[Supplied data Boundary: Start]

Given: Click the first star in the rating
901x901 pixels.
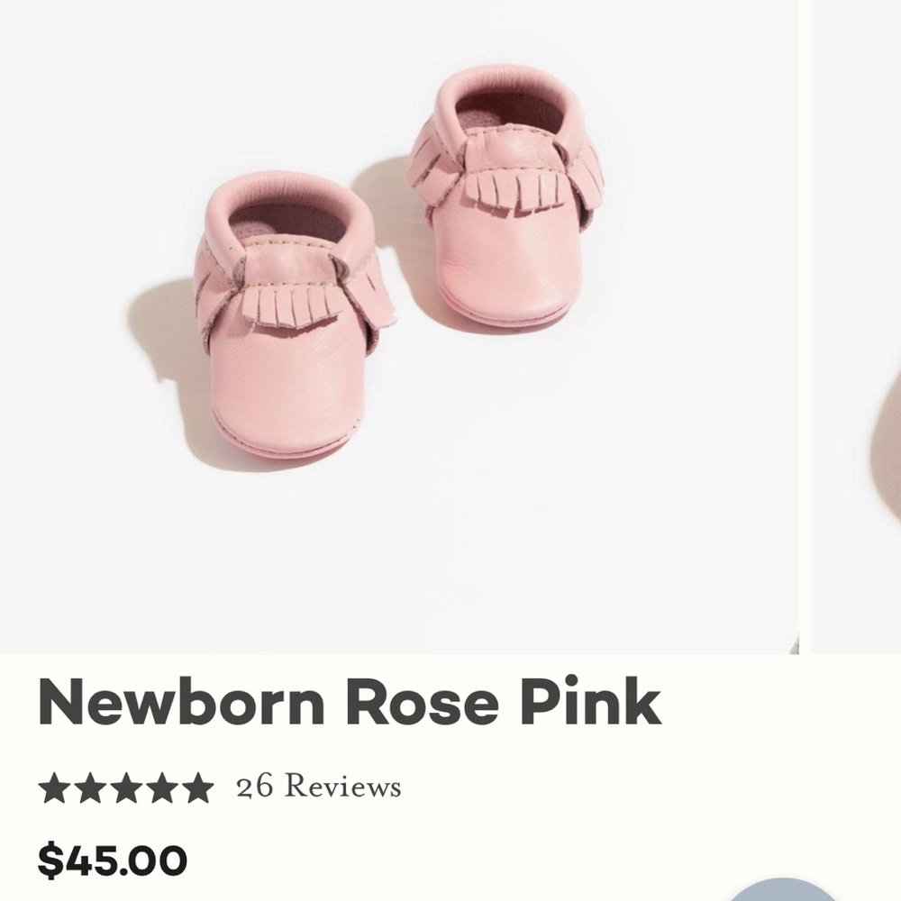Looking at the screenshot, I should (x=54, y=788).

[Supplied data Boundary: End]
[Supplied data Boundary: Start]

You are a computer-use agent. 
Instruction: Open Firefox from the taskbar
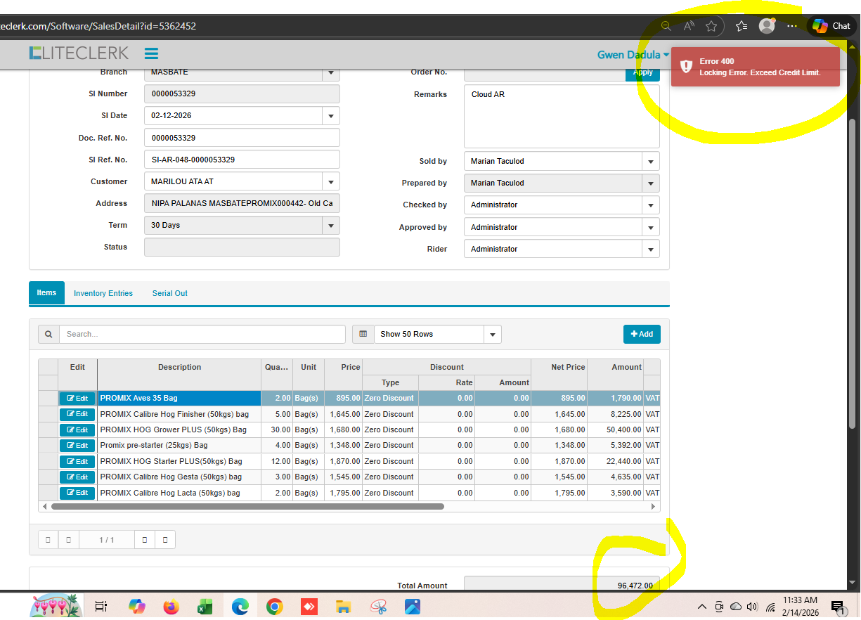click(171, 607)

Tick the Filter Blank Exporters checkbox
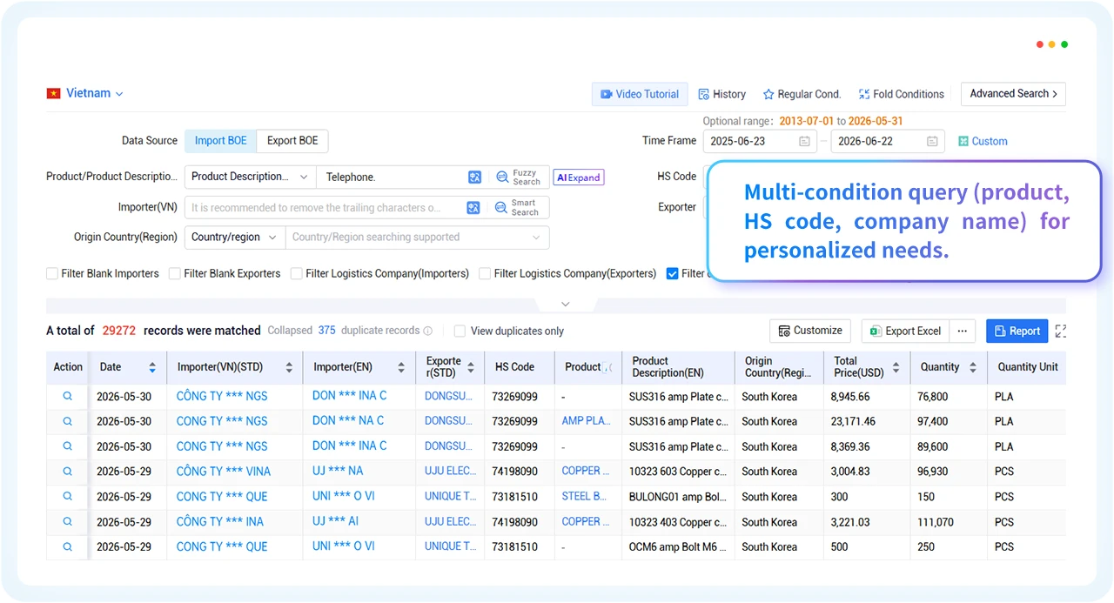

[Supplied data Boundary: End]

> [Action item]: Reproduce exactly the lines above starting at the line containing "Instruction: Open Firefox from the taskbar" and ending at the line containing "Tick the Filter Blank Exporters checkbox", including both, but not the pictures.

> [Answer box]:
Instruction: Open Firefox from the taskbar
click(171, 607)

Tick the Filter Blank Exporters checkbox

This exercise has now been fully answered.